Task details:
Rewrite the lines below, changing every "Where should I click to" to "Where do I click to" and keeping everything else the same.

################

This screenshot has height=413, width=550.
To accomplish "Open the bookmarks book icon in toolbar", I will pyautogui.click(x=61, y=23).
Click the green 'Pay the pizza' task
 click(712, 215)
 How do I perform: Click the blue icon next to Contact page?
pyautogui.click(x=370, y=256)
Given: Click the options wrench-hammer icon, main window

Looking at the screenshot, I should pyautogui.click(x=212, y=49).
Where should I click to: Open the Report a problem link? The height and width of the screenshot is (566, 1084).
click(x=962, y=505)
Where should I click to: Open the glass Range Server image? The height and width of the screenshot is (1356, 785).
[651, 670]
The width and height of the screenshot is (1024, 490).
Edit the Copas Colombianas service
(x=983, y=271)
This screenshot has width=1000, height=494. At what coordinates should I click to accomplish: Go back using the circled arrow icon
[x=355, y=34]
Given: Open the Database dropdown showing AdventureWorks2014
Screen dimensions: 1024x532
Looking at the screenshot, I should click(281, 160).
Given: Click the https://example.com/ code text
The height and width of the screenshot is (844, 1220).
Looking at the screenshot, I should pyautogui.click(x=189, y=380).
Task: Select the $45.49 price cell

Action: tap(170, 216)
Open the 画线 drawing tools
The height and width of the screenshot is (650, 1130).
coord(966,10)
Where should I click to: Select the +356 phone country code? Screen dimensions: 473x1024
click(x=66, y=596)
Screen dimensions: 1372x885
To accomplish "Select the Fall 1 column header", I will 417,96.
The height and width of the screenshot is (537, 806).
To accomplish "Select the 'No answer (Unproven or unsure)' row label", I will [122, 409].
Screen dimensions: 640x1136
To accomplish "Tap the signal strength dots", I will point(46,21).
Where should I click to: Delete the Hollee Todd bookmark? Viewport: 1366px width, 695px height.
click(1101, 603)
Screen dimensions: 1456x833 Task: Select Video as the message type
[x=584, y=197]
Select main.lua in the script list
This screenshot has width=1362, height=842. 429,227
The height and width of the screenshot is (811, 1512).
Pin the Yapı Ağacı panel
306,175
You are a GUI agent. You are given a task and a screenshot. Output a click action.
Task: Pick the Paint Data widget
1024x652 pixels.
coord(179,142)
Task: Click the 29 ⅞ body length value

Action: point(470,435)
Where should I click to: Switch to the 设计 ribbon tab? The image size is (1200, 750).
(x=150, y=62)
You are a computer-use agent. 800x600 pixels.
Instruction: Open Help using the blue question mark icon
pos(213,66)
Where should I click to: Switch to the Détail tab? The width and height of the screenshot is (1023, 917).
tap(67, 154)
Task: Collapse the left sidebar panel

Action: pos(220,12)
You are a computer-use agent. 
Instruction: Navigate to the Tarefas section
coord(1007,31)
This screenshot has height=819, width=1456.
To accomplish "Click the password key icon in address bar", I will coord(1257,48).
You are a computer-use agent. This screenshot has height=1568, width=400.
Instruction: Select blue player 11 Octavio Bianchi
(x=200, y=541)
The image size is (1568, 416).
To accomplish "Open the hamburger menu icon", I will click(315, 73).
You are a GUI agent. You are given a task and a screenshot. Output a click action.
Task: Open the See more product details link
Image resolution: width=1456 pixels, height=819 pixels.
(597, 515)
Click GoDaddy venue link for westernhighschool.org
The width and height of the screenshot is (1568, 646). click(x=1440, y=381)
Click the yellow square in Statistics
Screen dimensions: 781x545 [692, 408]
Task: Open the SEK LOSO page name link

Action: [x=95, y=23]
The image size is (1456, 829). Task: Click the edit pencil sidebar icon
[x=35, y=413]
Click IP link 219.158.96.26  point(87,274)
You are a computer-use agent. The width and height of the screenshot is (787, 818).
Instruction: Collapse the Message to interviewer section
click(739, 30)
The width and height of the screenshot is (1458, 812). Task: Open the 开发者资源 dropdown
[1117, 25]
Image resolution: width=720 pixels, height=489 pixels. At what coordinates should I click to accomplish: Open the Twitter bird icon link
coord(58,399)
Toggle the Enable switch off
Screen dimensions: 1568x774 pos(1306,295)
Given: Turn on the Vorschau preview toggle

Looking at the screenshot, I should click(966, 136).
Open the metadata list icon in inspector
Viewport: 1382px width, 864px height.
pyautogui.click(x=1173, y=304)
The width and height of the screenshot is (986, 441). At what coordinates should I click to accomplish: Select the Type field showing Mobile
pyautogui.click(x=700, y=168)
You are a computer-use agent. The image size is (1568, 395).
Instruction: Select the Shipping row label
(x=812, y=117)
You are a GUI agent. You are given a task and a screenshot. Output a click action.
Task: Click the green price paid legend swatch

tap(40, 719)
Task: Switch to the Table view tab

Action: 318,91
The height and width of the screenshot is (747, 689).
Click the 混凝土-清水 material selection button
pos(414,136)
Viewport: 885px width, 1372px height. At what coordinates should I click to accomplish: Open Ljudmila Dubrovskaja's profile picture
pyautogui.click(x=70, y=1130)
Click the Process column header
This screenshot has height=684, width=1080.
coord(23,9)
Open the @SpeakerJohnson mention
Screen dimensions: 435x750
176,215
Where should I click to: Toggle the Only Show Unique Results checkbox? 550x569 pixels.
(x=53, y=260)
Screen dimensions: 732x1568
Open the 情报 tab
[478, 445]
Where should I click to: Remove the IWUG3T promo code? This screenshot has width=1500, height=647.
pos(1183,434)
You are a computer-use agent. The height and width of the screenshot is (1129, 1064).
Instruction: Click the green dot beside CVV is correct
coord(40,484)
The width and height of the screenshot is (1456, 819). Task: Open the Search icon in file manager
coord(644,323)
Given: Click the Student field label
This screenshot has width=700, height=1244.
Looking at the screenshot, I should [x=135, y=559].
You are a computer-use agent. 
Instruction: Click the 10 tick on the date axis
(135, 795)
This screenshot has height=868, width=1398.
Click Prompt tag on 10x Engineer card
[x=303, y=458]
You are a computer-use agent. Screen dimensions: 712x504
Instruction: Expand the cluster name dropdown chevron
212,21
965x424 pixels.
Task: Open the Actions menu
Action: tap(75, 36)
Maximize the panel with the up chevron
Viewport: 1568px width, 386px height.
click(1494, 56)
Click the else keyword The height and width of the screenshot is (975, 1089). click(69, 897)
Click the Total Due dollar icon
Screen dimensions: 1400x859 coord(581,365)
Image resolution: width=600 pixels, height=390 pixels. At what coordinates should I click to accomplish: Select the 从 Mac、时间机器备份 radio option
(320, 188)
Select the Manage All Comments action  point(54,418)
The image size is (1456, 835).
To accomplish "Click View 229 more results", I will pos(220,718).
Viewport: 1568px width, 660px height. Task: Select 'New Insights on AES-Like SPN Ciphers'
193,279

################

Written answer:
This screenshot has height=413, width=550.
To accomplish "Open the bookmarks book icon in toolbar", I will pyautogui.click(x=61, y=23).
Click the green 'Pay the pizza' task
 click(712, 215)
 How do I perform: Click the blue icon next to Contact page?
pyautogui.click(x=370, y=256)
Given: Click the options wrench-hammer icon, main window

Looking at the screenshot, I should pyautogui.click(x=212, y=49).
Where do I click to: Open the Report a problem link? The height and width of the screenshot is (566, 1084).
click(x=962, y=505)
Where do I click to: Open the glass Range Server image? The height and width of the screenshot is (1356, 785).
[651, 670]
The width and height of the screenshot is (1024, 490).
Edit the Copas Colombianas service
(x=983, y=271)
This screenshot has width=1000, height=494. At what coordinates should I click to accomplish: Go back using the circled arrow icon
[x=355, y=34]
Given: Open the Database dropdown showing AdventureWorks2014
Screen dimensions: 1024x532
Looking at the screenshot, I should click(281, 160).
Given: Click the https://example.com/ code text
The height and width of the screenshot is (844, 1220).
Looking at the screenshot, I should pyautogui.click(x=189, y=380).
Task: Select the $45.49 price cell

Action: tap(170, 216)
Open the 画线 drawing tools
The height and width of the screenshot is (650, 1130).
coord(966,10)
Where do I click to: Select the +356 phone country code? Screen dimensions: 473x1024
click(x=66, y=596)
Screen dimensions: 1372x885
To accomplish "Select the Fall 1 column header", I will 417,96.
The height and width of the screenshot is (537, 806).
To accomplish "Select the 'No answer (Unproven or unsure)' row label", I will [122, 409].
Screen dimensions: 640x1136
To accomplish "Tap the signal strength dots", I will point(46,21).
Where do I click to: Delete the Hollee Todd bookmark? Viewport: 1366px width, 695px height.
click(1101, 603)
Screen dimensions: 1456x833 Task: Select Video as the message type
[x=584, y=197]
Select main.lua in the script list
This screenshot has width=1362, height=842. 429,227
The height and width of the screenshot is (811, 1512).
Pin the Yapı Ağacı panel
306,175
You are a GUI agent. You are given a task and a screenshot. Output a click action.
Task: Pick the Paint Data widget
1024x652 pixels.
coord(179,142)
Task: Click the 29 ⅞ body length value

Action: point(470,435)
Where do I click to: Switch to the 设计 ribbon tab? The image size is (1200, 750).
(x=150, y=62)
You are a computer-use agent. 800x600 pixels.
Instruction: Open Help using the blue question mark icon
pos(213,66)
Where do I click to: Switch to the Détail tab? The width and height of the screenshot is (1023, 917).
tap(67, 154)
Task: Collapse the left sidebar panel

Action: pos(220,12)
You are a computer-use agent. 
Instruction: Navigate to the Tarefas section
coord(1007,31)
This screenshot has height=819, width=1456.
To accomplish "Click the password key icon in address bar", I will coord(1257,48).
You are a computer-use agent. This screenshot has height=1568, width=400.
Instruction: Select blue player 11 Octavio Bianchi
(x=200, y=541)
The image size is (1568, 416).
To accomplish "Open the hamburger menu icon", I will click(315, 73).
You are a GUI agent. You are given a task and a screenshot. Output a click action.
Task: Open the See more product details link
Image resolution: width=1456 pixels, height=819 pixels.
(597, 515)
Click GoDaddy venue link for westernhighschool.org
The width and height of the screenshot is (1568, 646). click(x=1440, y=381)
Click the yellow square in Statistics
Screen dimensions: 781x545 [692, 408]
Task: Open the SEK LOSO page name link

Action: [x=95, y=23]
The image size is (1456, 829). Task: Click the edit pencil sidebar icon
[x=35, y=413]
Click IP link 219.158.96.26  point(87,274)
You are a computer-use agent. The width and height of the screenshot is (787, 818).
Instruction: Collapse the Message to interviewer section
click(739, 30)
The width and height of the screenshot is (1458, 812). Task: Open the 开发者资源 dropdown
[1117, 25]
Image resolution: width=720 pixels, height=489 pixels. At what coordinates should I click to accomplish: Open the Twitter bird icon link
coord(58,399)
Toggle the Enable switch off
Screen dimensions: 1568x774 pos(1306,295)
Given: Turn on the Vorschau preview toggle

Looking at the screenshot, I should click(966, 136).
Open the metadata list icon in inspector
Viewport: 1382px width, 864px height.
pyautogui.click(x=1173, y=304)
The width and height of the screenshot is (986, 441). At what coordinates should I click to accomplish: Select the Type field showing Mobile
pyautogui.click(x=700, y=168)
You are a computer-use agent. The image size is (1568, 395).
Instruction: Select the Shipping row label
(x=812, y=117)
You are a GUI agent. You are given a task and a screenshot. Output a click action.
Task: Click the green price paid legend swatch

tap(40, 719)
Task: Switch to the Table view tab

Action: 318,91
The height and width of the screenshot is (747, 689).
Click the 混凝土-清水 material selection button
pos(414,136)
Viewport: 885px width, 1372px height. At what coordinates should I click to accomplish: Open Ljudmila Dubrovskaja's profile picture
pyautogui.click(x=70, y=1130)
Click the Process column header
This screenshot has height=684, width=1080.
coord(23,9)
Open the @SpeakerJohnson mention
Screen dimensions: 435x750
176,215
Where do I click to: Toggle the Only Show Unique Results checkbox? 550x569 pixels.
(x=53, y=260)
Screen dimensions: 732x1568
Open the 情报 tab
[478, 445]
Where do I click to: Remove the IWUG3T promo code? This screenshot has width=1500, height=647.
pos(1183,434)
You are a computer-use agent. The height and width of the screenshot is (1129, 1064).
Instruction: Click the green dot beside CVV is correct
coord(40,484)
The width and height of the screenshot is (1456, 819). Task: Open the Search icon in file manager
coord(644,323)
Given: Click the Student field label
This screenshot has width=700, height=1244.
Looking at the screenshot, I should [x=135, y=559].
You are a computer-use agent. 
Instruction: Click the 10 tick on the date axis
(135, 795)
This screenshot has height=868, width=1398.
Click Prompt tag on 10x Engineer card
[x=303, y=458]
You are a computer-use agent. Screen dimensions: 712x504
Instruction: Expand the cluster name dropdown chevron
212,21
965x424 pixels.
Task: Open the Actions menu
Action: tap(75, 36)
Maximize the panel with the up chevron
Viewport: 1568px width, 386px height.
click(1494, 56)
Click the else keyword The height and width of the screenshot is (975, 1089). click(69, 897)
Click the Total Due dollar icon
Screen dimensions: 1400x859 coord(581,365)
Image resolution: width=600 pixels, height=390 pixels. At what coordinates should I click to accomplish: Select the 从 Mac、时间机器备份 radio option
(320, 188)
Select the Manage All Comments action  point(54,418)
The image size is (1456, 835).
To accomplish "Click View 229 more results", I will pos(220,718).
Viewport: 1568px width, 660px height. Task: Select 'New Insights on AES-Like SPN Ciphers'
193,279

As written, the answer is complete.